I dedicate this blog post to my friend, Jennifer. For my birthday last year she bought me Timothy Ferriss' book, The 4-hour Workweek. I am grateful because it was the push that led me to becoming a professional blogger. Getting paid for something I love to do...rocks!!! The downside: instead of finding myself at my laptop only 4-hours a week, I seem to find myself in front of my laptop 444 hours. Yes! I do know there are less than 444 actual hours in a week.
Wow! I am getting ready to spill this and I'm having a hard time getting the words out. Spending that much time at my laptop in the comfort of my home, there are many days I am unmotivated to get "dressed".
That's right! I stay in my PJs all day. AND, I may not take a shower that day either.
If I allow myself, sometimes I ponder this behavior. This usually leads me sliding down that slippery slope to guilt and self loathing. Insert the sound of me screaming here.
Why? Why? Why would I allow myself to do this to myself?
I mean when sanity starts to set back in again, I've been known to prop myself up with what I've found to be my most effective stand-by pep talk, "Hugh Hefner does it!"

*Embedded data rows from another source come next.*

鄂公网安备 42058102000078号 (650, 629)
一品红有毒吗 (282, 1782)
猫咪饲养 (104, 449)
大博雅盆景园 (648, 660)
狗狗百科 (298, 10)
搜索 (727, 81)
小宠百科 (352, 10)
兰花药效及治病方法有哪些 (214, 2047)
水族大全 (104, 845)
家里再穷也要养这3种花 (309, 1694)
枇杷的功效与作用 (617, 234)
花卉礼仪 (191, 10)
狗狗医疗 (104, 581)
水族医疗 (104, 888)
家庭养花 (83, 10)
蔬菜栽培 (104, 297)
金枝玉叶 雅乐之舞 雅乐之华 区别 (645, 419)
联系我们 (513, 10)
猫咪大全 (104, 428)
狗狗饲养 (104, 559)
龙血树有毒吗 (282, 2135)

Hef made wearing PJs all day cool. Is he only able to get away with it 'cuz he created the Playboy empire and has oodles of cash? I say, "BLEEP NO!" In this land of the free and home of the brave, I feel I also possess and happily embrace my inalienable right to wear PJs all day long if I want to. Na na na boo boo!
These seems like the perfect place to insert this quote from one of my favorite Doctor's, Dr. Suess, "Be who you are and say what you feel, because those who mind don't matter and those who matter don't mind."

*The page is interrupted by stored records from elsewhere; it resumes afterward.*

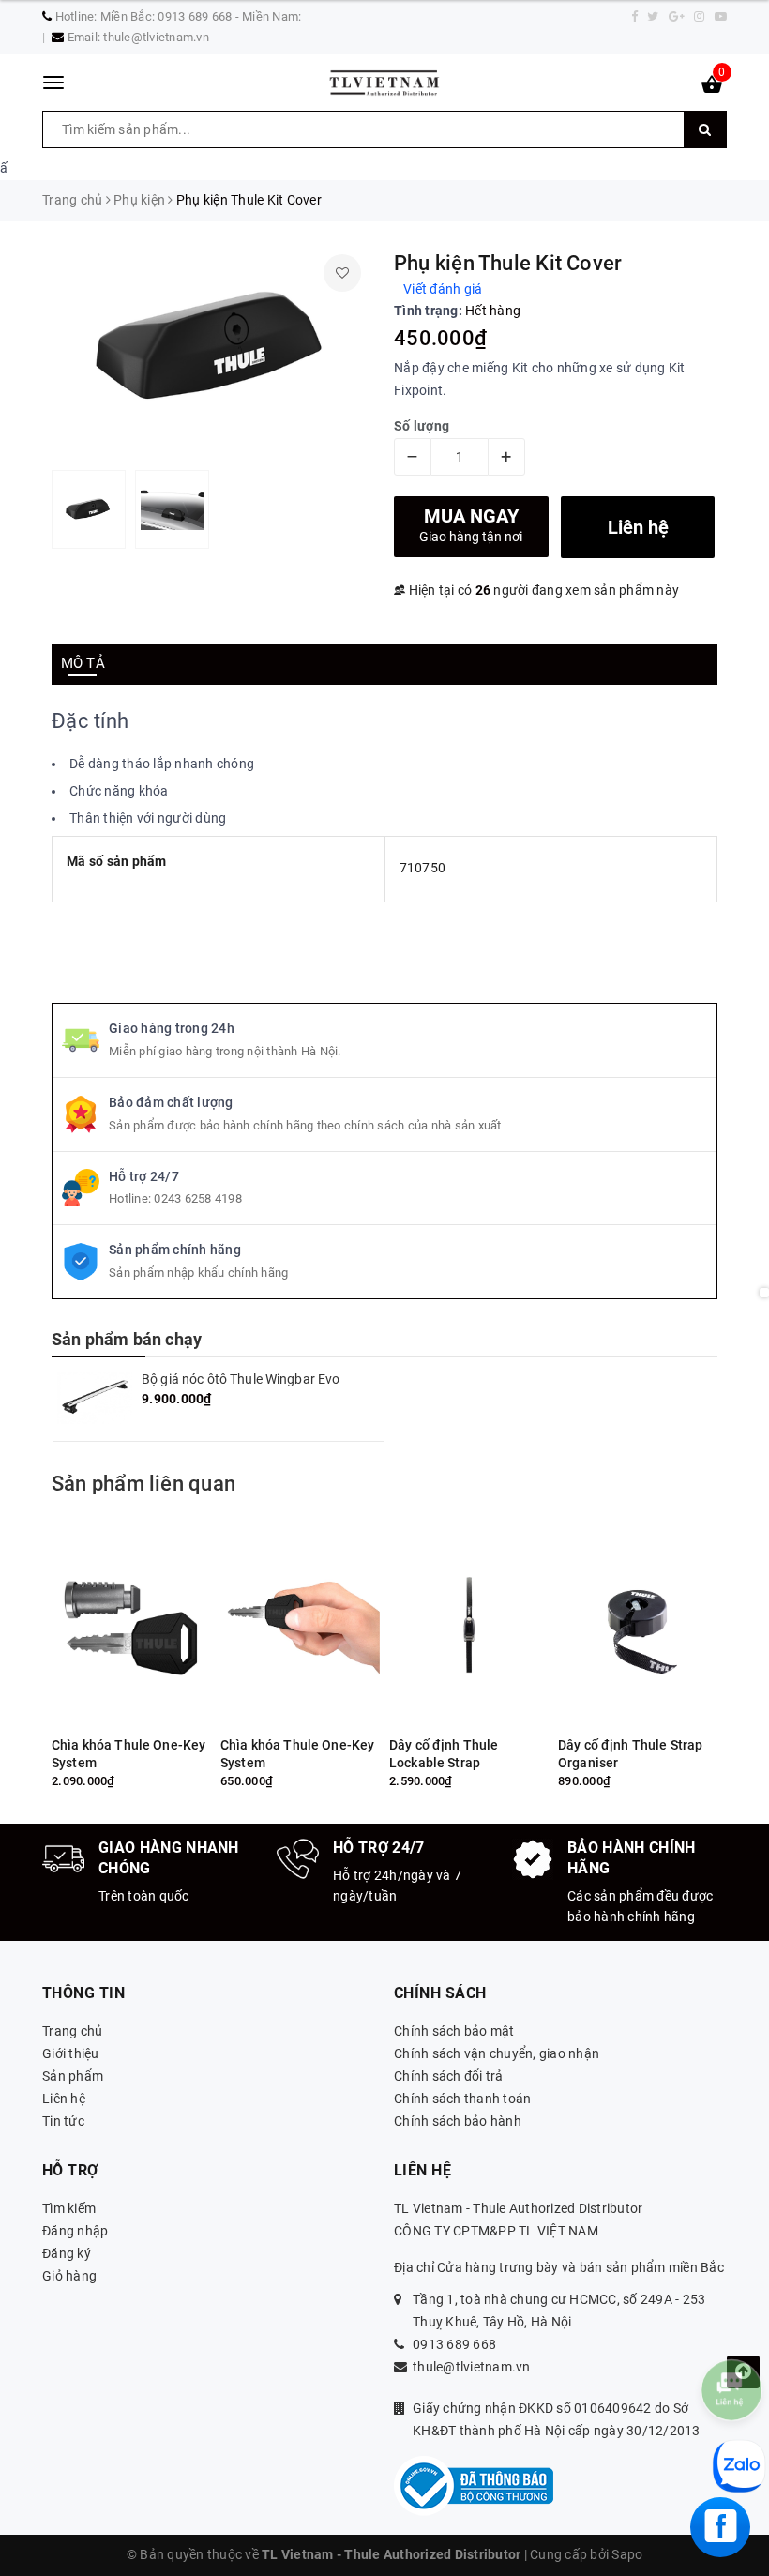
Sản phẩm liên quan (143, 1483)
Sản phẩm (72, 2076)
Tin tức (63, 2121)
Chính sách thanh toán (462, 2098)
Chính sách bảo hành (457, 2121)
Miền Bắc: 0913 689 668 (166, 16)
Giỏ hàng (69, 2275)
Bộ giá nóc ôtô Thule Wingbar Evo (240, 1378)
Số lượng (421, 425)
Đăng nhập (75, 2230)
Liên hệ (63, 2098)
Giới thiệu (70, 2053)
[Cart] (711, 88)
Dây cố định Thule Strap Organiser (630, 1754)
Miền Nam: (271, 16)
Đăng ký (66, 2253)
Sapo (626, 2554)
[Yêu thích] (342, 273)
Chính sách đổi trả (449, 2076)
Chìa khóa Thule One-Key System (128, 1754)
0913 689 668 (454, 2344)
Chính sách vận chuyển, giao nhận (496, 2053)
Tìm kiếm (69, 2208)
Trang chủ (72, 2030)
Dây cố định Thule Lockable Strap (443, 1754)
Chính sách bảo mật (454, 2030)
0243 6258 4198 (198, 1198)
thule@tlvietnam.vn (156, 37)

I've long felt that one truly MUST be brave in our country to be free to...how does it go? "To thine own self be true." Guess much hasn't changed in over 500 years since Shakespeare.

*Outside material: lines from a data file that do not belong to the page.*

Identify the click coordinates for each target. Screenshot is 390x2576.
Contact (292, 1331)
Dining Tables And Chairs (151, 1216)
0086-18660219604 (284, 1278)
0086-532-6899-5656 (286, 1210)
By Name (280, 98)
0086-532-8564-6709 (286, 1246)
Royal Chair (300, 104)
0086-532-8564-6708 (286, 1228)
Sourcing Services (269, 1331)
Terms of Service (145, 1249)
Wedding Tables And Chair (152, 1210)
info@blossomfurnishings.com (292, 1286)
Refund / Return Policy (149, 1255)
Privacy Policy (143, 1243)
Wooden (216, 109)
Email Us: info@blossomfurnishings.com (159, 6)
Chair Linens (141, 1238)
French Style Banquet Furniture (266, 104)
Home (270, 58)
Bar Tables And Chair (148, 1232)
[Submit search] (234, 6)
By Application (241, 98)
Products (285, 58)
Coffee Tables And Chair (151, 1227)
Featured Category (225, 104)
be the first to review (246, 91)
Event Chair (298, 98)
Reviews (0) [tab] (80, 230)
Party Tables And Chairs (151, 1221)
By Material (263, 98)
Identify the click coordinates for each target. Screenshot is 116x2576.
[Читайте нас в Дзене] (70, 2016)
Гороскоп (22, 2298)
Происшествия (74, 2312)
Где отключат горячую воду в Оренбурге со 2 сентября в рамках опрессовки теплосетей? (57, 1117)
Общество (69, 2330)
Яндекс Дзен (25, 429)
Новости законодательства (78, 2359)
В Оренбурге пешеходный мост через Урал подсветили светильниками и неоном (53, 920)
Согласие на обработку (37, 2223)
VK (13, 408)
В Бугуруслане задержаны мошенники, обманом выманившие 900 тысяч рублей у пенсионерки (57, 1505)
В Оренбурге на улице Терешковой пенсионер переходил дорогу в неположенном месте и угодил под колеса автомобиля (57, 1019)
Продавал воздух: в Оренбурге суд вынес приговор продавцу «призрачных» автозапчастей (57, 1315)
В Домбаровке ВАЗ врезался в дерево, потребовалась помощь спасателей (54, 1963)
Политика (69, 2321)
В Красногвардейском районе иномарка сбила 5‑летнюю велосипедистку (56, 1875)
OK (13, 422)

As for not taking a shower. Just so I don't gross out too many of you, I never go more than 48 hours without one. (Is that TMI, too much information?)
Haven't you heard, Southern California is in the midst of an extreme water shortage. That's how I comfort myself. That's how I sleep at night. How many gallons of water did I just save by missing that shower? See? I am just being an altruistic conservationist.
To close, I leave you with another little water conservation tip I think you'll like (especially if you practice it): shower with a friend.
Better still: shower with a friend while playing doctor. Then you, too, can be a favorite doctor.